Barışa ve Demokrasiye Hasretiz
M. Yahya EFE
Sevgili okurların, yeryüzünde yaratılanların en mükemmeli ve en şereflisi insandır. İnsan gerek fiziki gerekse kalbi özellikleriyle varlıkların en üstünüdür.
Böyle olmasına rağmen, insan olarak, günümüzde barış, huzur ve güvene hasretiz.
Bir zamanlar, açılım diye tutturduk… Neyin açılımı, içeriğini bilen yoktu.
Sonra merakla beklenen “Demokrasi Paketi” açıldı.
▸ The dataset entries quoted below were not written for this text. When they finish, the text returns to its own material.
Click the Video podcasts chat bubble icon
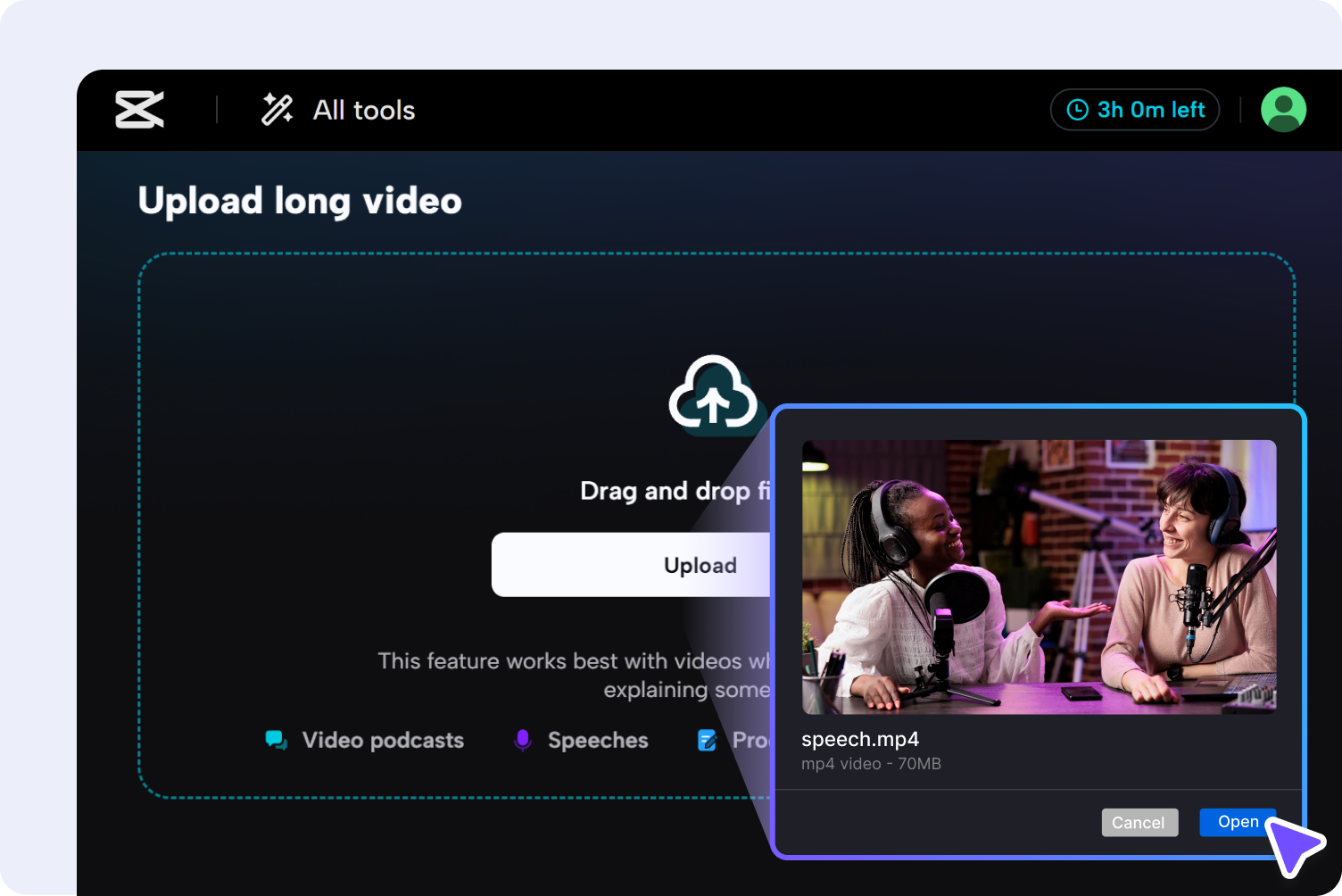Viewport: 1342px width, 896px height. 276,740
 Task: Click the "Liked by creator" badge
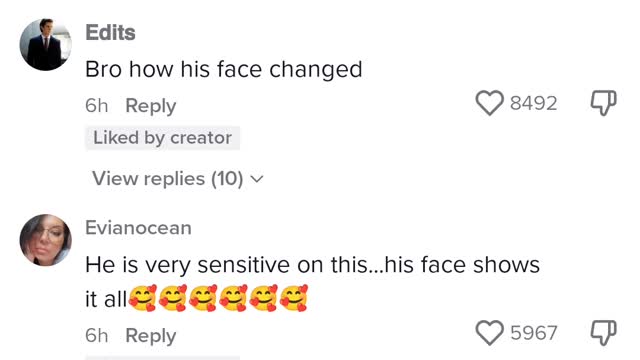tap(162, 138)
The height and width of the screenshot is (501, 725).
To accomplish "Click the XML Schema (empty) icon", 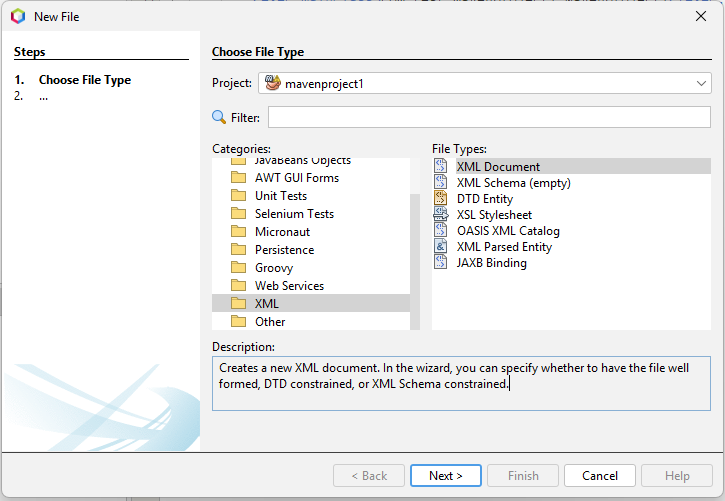I will coord(440,183).
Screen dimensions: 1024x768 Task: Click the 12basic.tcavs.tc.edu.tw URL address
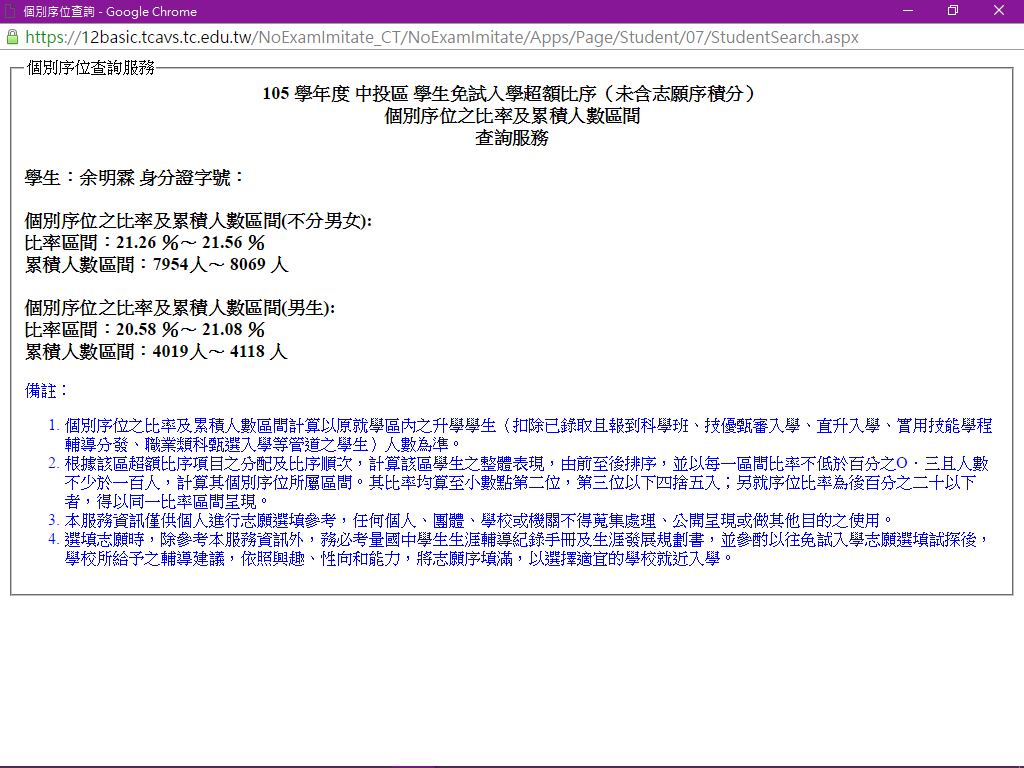tap(441, 37)
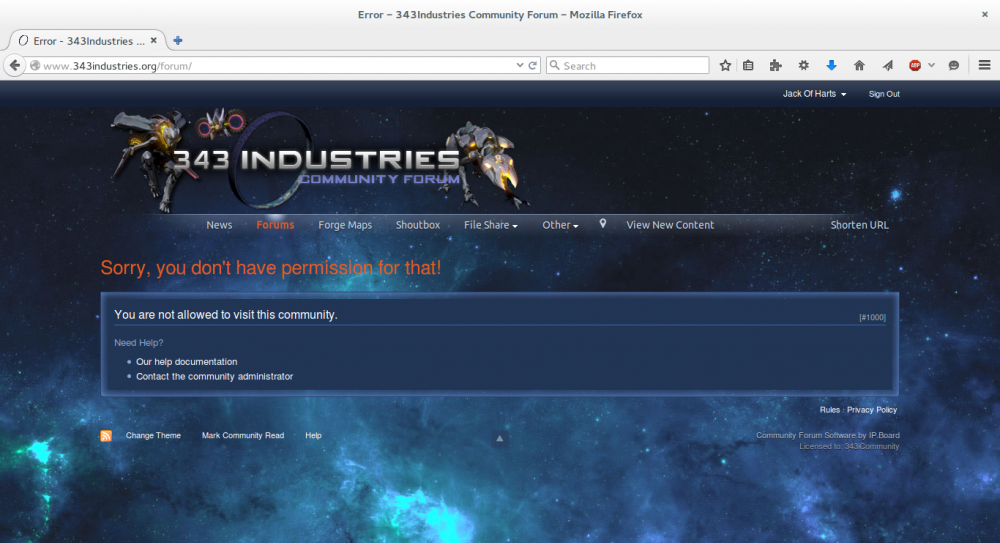Click the bookmark star icon
Screen dimensions: 1000x543
pyautogui.click(x=726, y=65)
“Türküm, doğruyum, çalışkanım” yok oldu…
Kamuda başörtüsü yasağı da kalktı.
Böylece toplumda barışı sağlayacaktık.
Herkes bu konuda konuştuğu zaman mangalda kül bırakmadı.
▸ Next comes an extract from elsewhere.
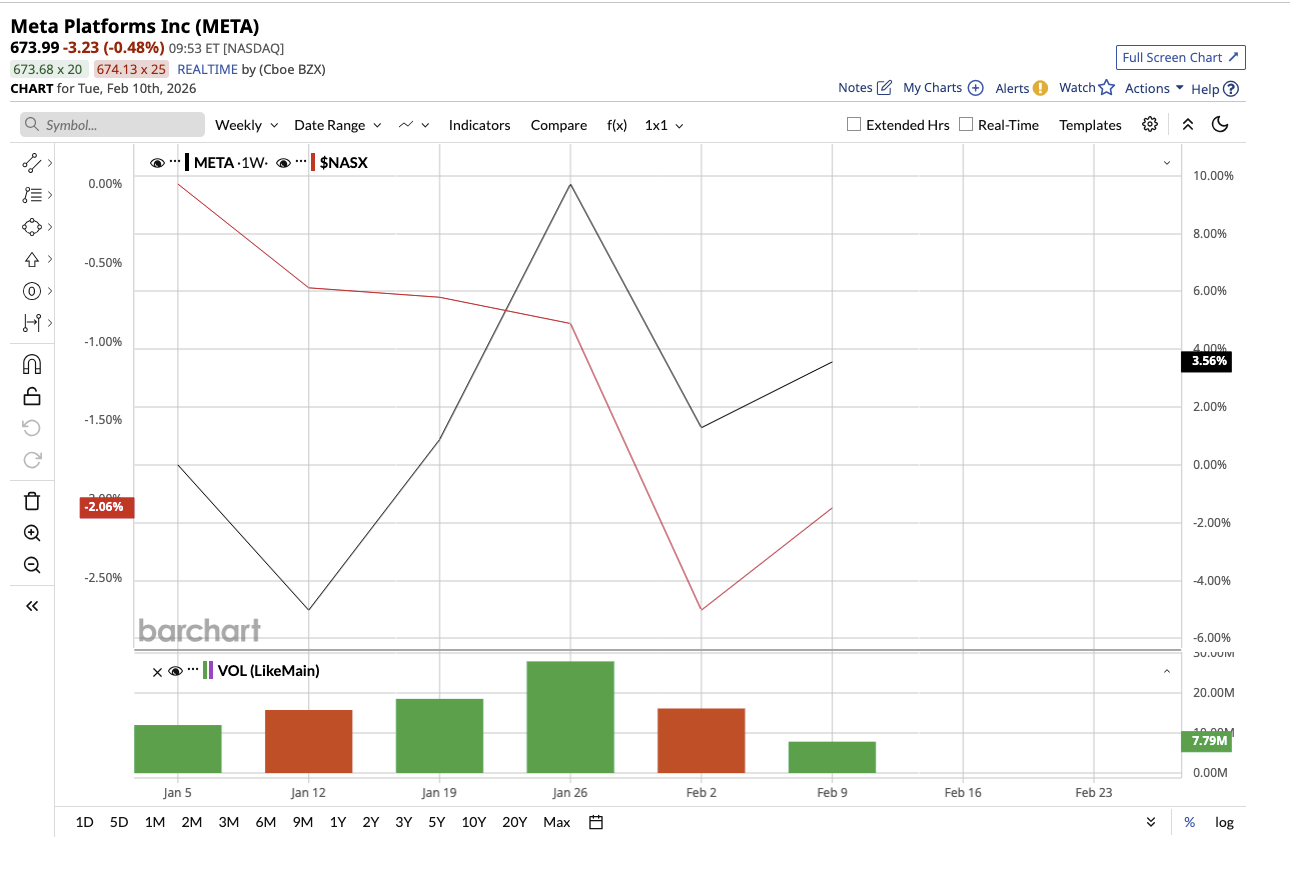Toggle visibility of VOL indicator
This screenshot has width=1290, height=878.
pyautogui.click(x=175, y=671)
Önüne gelen barış, huzur ve güvenden bahsetti ama iş uygulamaya geldiğinde sözler hep havada kaldı…
Sosyal ve sorumlu birer varlık olan insanların topluluklar halinde yaşamaları kaçınılmazdır. Bu insanın tabiatının gereğidir.
Onun için insan etrafındakilerle iyi geçinmek, iyi ilişkiler içerisinde bulunmak ve onların haklarına saygılı olmak mecburiyetindedir.
Bunlar, hayatta huzurlu ve mutlu yaşamanın kaçınılmaz şartlarıdır. Huzur ve güven toplumu olabilmenin şartı da, barış içinde birlikte yaşamaktır.
Geçmişimize baktığımızda; Türk milletinin toplumsal barışın ve bir arada yaşama kültürünün asırlarca mimarı olduğunu görürüz.
Asırlar boyu farklı din, dil, mezhep ve etnik kökene mensup toplumları bünyesinde barındırmıştır.
Milletimizin bin yıllık bir arada yaşama kültürü çatışma ve ayrışma üzerine değil, barış ve birlikte yaşama anlayışı etrafında şekillenmiştir.
Türk milletinin bu bin yıllık kardeşliğimizden rahatsız olanlar var.
Ve bunlar boş durmuyorlar.
Ülkemizde toplumsal huzursuzluk ve çatışma alanları oluşturarak, bu kardeşlik bağlarımızı bozmak istiyorlar.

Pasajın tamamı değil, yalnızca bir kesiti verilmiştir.